Bowling for Business: Monday Morning Marketer

Call an audible with social media.

This column first appeared on on February 1, 2010 and in the Business Press on February 3, 2010.

I grew up in a suburb of Denver. So, I’m a die-hard Broncos’ fan. Far from fair-weather enthusiasts, my family watched NFL games no matter how poorly the home team was doing. And in the early 1970s, before the “Orange Crush” defense led us to Super Bowl XXII in 1978, our devotion was tested on pretty much a weekly basis.

This was long before John Elway arrived to change the paradigm. And, in those days, I didn’t know the difference between a touchdown and a timeout. Sitting on the couch beside my dad, feigning attention to a game I did not comprehend, I started watching the only thing I could understand…the commercials.

Even then, the advertisements and associated slogans intrigued me.

Gillette—the best a man can get.

Irish Spring—manly, yes, but I like it, too.

Alka Seltzer—Plop, plop, fizz, fizz, oh what a relief it is.

Although I understand football now (sort of), apart from the two times that John Elway led the Broncos in back-to-back championships, in 1997 and 1998, I look forward to the Super Bowl each year for one reason alone: to witness the best in television advertising.
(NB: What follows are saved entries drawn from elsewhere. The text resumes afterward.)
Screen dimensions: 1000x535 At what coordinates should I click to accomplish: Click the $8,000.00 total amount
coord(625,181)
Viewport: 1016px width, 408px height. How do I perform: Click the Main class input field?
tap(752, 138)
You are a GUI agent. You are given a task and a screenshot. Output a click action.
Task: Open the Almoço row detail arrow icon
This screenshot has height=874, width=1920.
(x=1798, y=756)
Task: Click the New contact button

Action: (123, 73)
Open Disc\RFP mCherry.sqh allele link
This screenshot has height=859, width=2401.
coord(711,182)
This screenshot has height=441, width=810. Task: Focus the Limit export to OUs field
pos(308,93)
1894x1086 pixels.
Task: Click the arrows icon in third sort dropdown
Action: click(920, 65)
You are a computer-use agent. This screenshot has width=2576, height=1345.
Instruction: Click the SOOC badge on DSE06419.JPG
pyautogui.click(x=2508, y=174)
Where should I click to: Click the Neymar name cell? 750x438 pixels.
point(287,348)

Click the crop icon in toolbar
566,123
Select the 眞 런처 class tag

According to MSNBC, the cost of a 30-second spot for Super Bowl I in 1967 was $42,500 on CBS and $37,500 on NBC. (That’s right. The game was broadcast on two networks simultaneously). For this year’s game, CBS is asking $2.6 million for a 30-second spot.

But are the glory days of Super Bowl commercials behind us? According to the Pittsburgh, Pepsi, which has spent an estimated $254.2 million in Super Bowl ads over the past 20 years, startled the industry a few weeks ago by announcing they won’t purchase any spots for this year’s Super Bowl. Instead, the company will pour millions of dollars (pun intended) into an online project designed to reach consumers through social media sites such as Facebook and Twitter.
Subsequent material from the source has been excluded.